Quel contraste avec les images du terrible tremblement de terre qui ces jours-ci à meurtri la Turquie et la Syrie ! Elles ont inondé nos écrans. On y a loué le courage des sauveteurs qui sous les gravats guettaient le moindre souffle de vie. Ça a touché une corde sensible dans nos cœurs. Pourquoi les noyés de la Méditerranée ne touchent-ils plus rien en nous?

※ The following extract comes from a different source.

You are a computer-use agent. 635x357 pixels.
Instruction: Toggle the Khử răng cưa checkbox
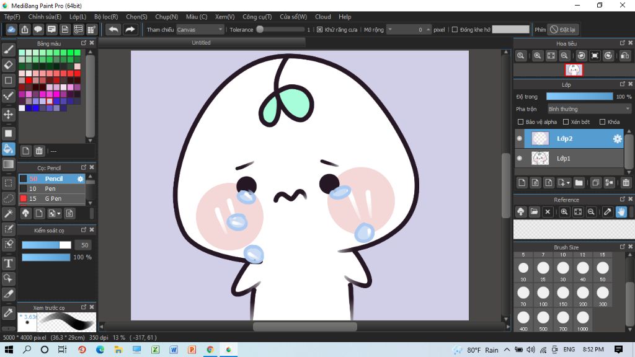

Peut-être parce que, au fond de nous-mêmes, nous nous sentons coupables. Coupables d’avoir permis au poison brun répandu par l’extrême-droite de criminaliser les migrants. De les déshumaniser. Coupables d’avoir oublié que ce sont des destins brisés qui, à bout d’espoir, quittent leurs foyers devenus invivables et affrontent tous les dangers pour enfin vivre un tant soit peu dignement. Coupables d’accepter que nos gouvernements font des courbettes à l’extrême-droite et érigent murs et barbelés à nos frontières. Coupables aussi d’avoir baissé les bras pendant que les xénophobes haussent le ton, jusqu’à s’en prendre aux embarcations des ONG qui tentent de repêcher les naufragés. Coupables enfin d’assister au naufrage du peu d’humain qui en nous vibre encore.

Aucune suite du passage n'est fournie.